Other than that, I do think that CB adherents tend to see in black and white, when there is indeed color in the equation as well (and gray area to boot). This can create a false dichotomy in certain areas of debate (e.g. methodology, praxis, resultant text).

You ask:

"Could you elaborate, then, on your opinion of the textual situation of the OT today?"

The politics are different, both academically and spiritually. This is also true of the pool of evidence and the amount of corruption. This is not to say that there's no overlap, but it's a different ballgame altogether.
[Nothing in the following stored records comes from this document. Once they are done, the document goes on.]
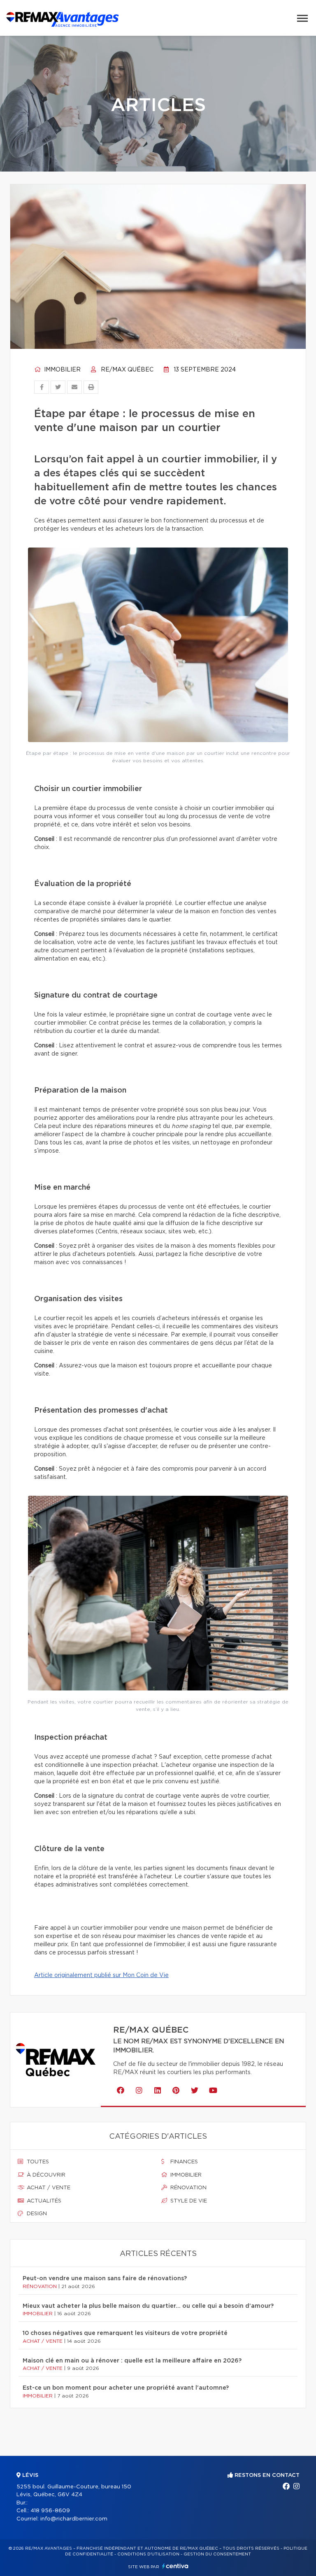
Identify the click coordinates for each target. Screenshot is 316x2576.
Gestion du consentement (217, 2554)
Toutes (37, 2162)
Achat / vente (47, 2188)
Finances (183, 2162)
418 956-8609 (50, 2510)
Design (36, 2213)
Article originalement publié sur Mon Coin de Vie (101, 1975)
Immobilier (61, 370)
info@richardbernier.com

When dealing with "Jewish" culture and religion 'the powers that be' generally walk on eggshells for fear of backlash by equally powerful quarters; and then there's always the threat of being pinned with the dreaded "anti-Semitic" label. The careful custodianship of the OT also makes it easier to simply adhere to tradition. Imagine if Academia tried to overhaul the Hebrew OT and make several thousand changes like they did to the NT. There would be problems! (Likewise, imagine if Academia tried to revise or reconstruct the Quran.) Point being, trampling on Christ is palatable within the halls of the Academy. And unless one chooses to give an unwarranted amount of weight to the "LXX" or DSS, there's really not much to consider relatively speaking,–and in contrast to the NT.